-- START ENTRIES SHOWN --
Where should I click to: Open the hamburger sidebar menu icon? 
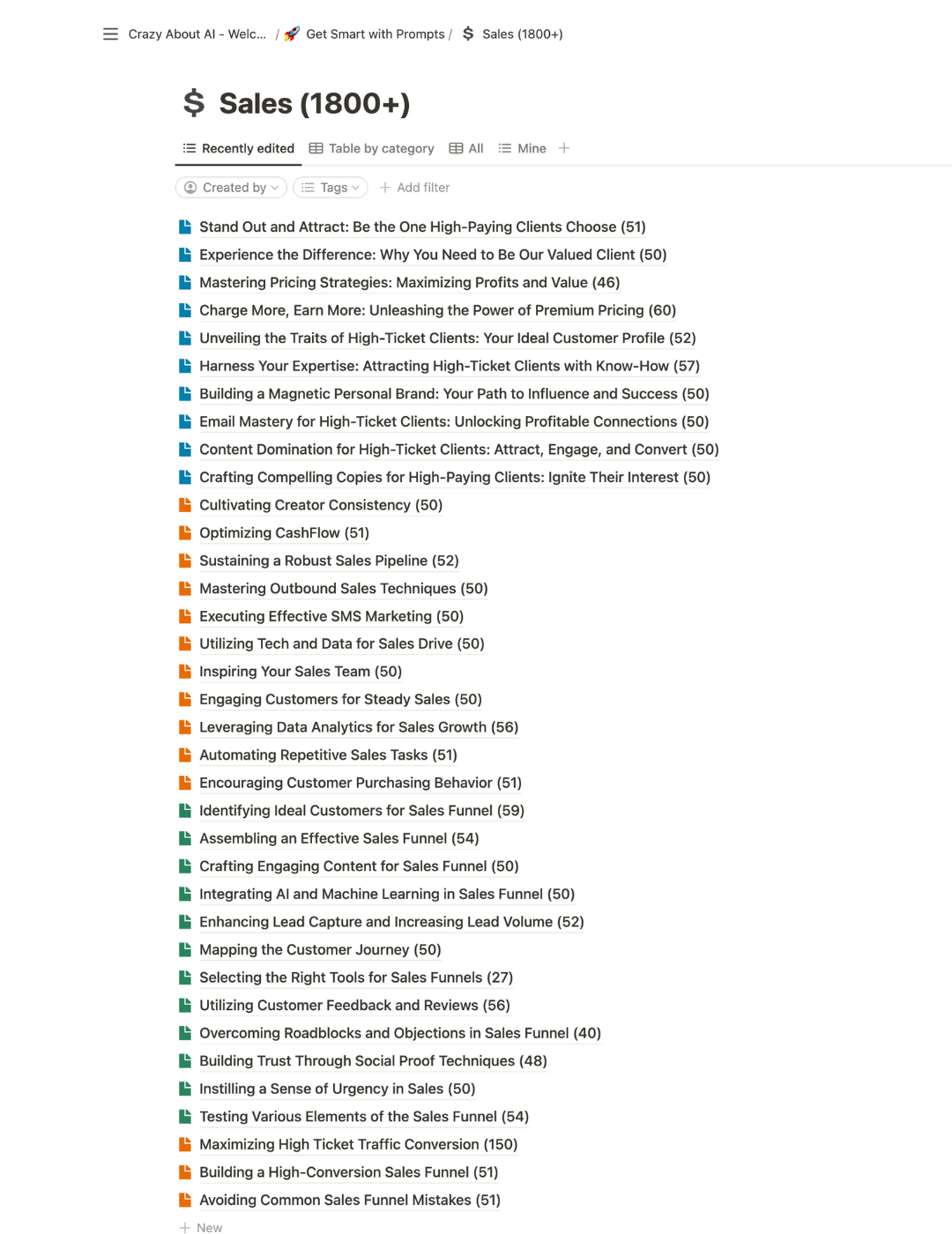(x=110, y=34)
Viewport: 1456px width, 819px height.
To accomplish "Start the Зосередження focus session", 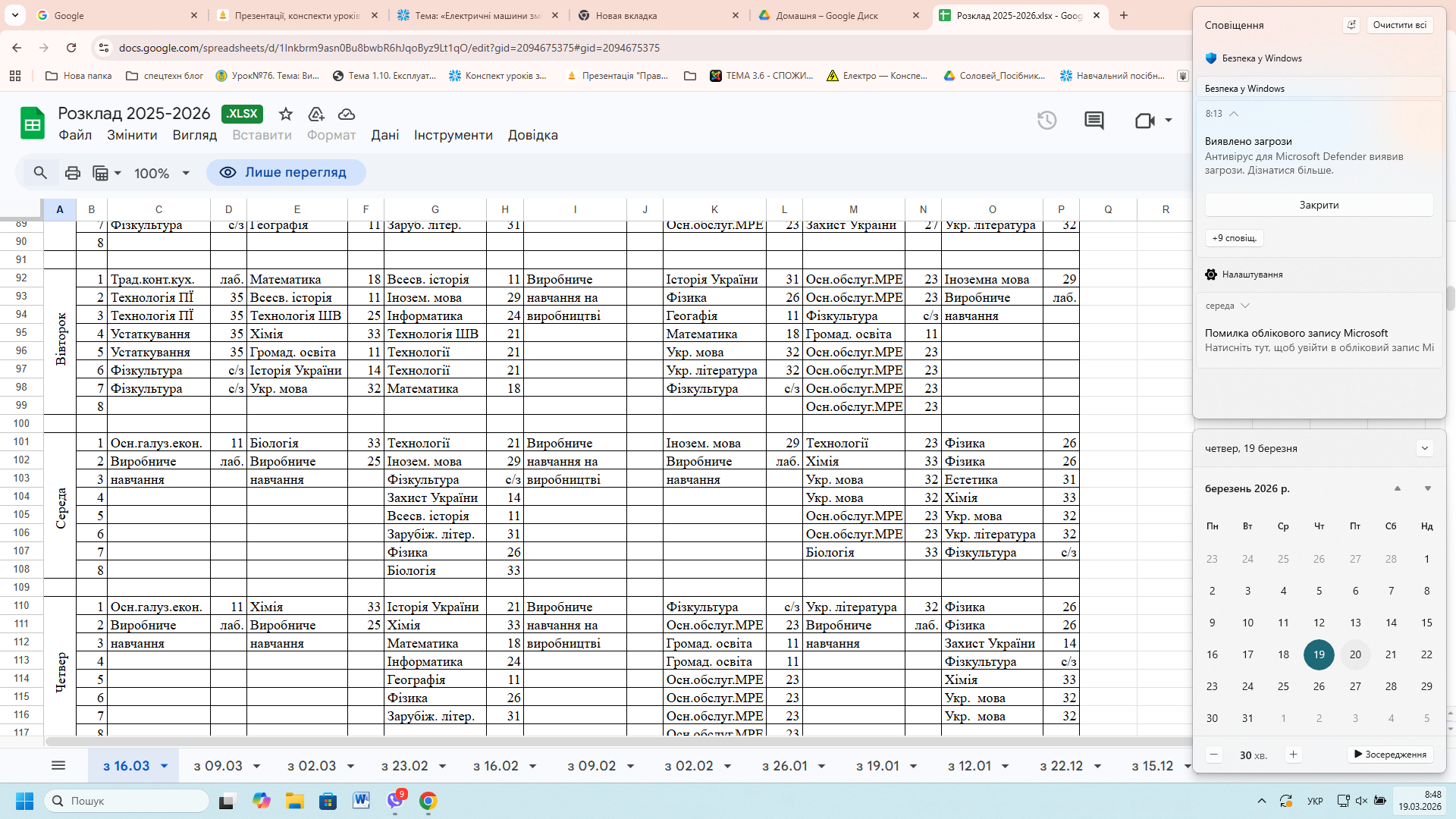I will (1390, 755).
-- END ENTRIES SHOWN --
-- START ENTRIES SHOWN --
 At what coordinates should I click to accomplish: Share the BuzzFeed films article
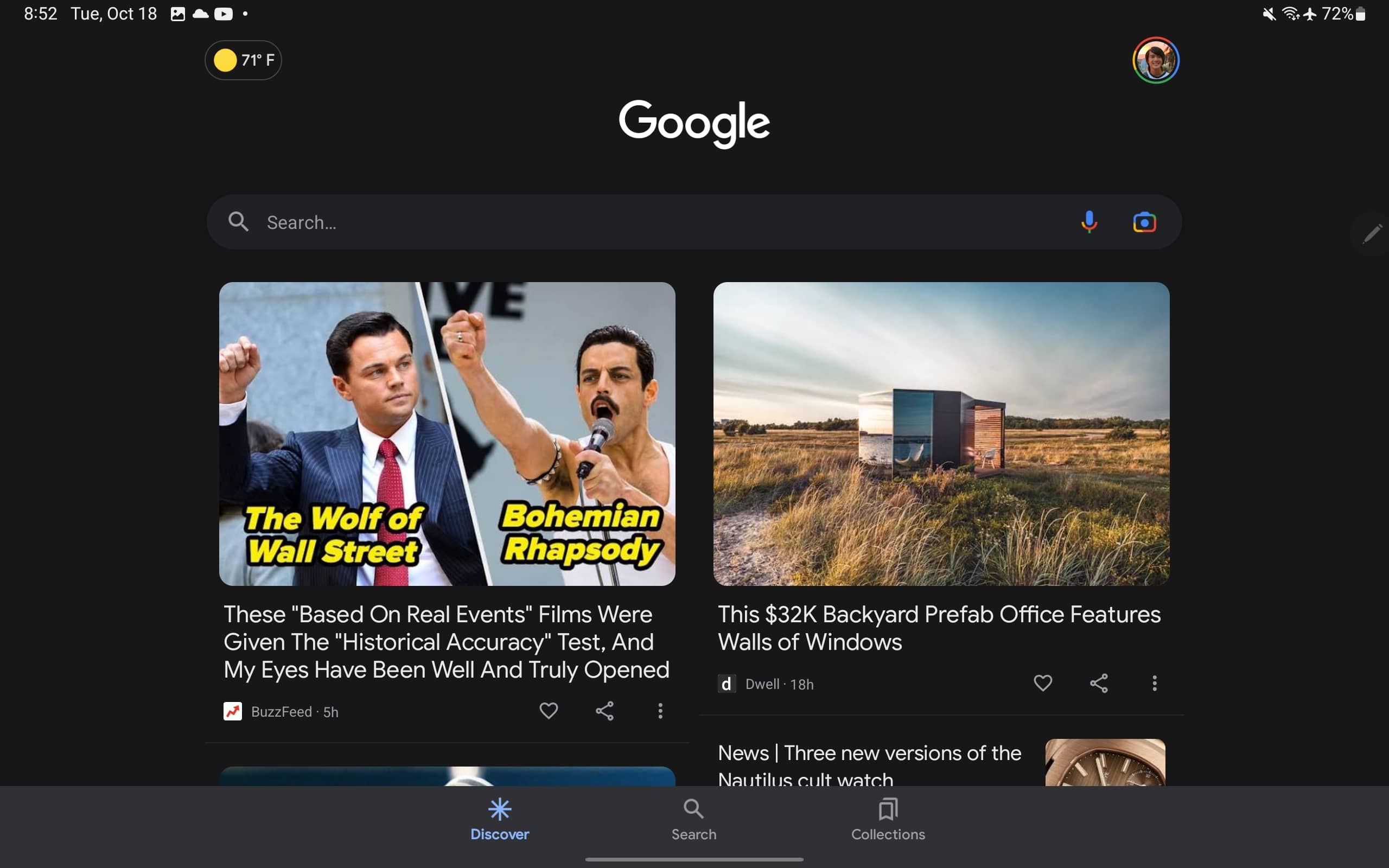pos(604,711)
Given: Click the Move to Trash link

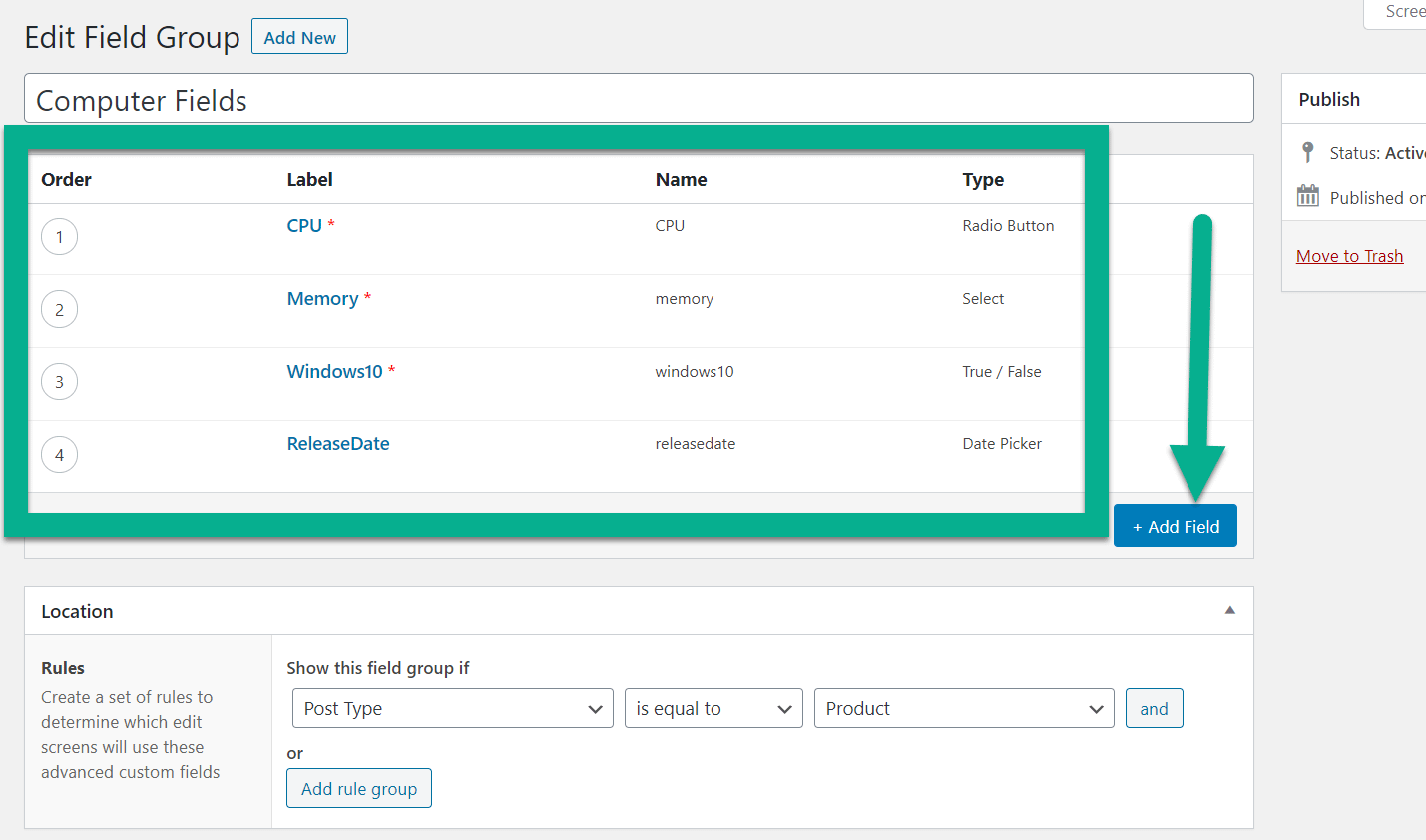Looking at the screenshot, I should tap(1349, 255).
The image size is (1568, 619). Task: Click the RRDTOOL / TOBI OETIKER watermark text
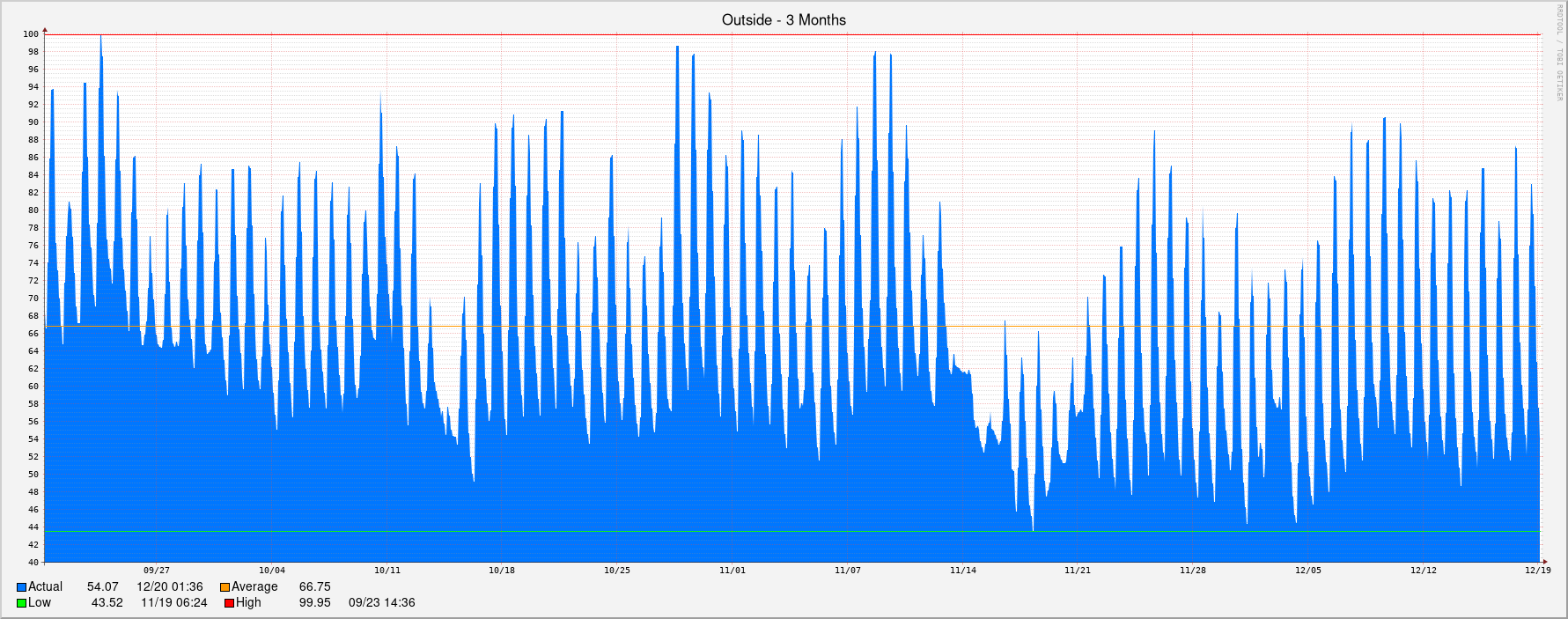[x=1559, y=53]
-- END ENTRIES SHOWN --
Please lay out the records between the lines holding "The image size" and "[x=1559, y=53]", inclusive, as a Markdown table with the columns Row and Line, numbering each row, skipping blank lines and leaving out the pictures.

:: EXERCISE ANSWER ::
| Row | Line |
|---|---|
| 1 | The image size is (1568, 619). Task: Click the RRDTOOL / TOBI OETIKER watermark text |
| 2 | [x=1559, y=53] |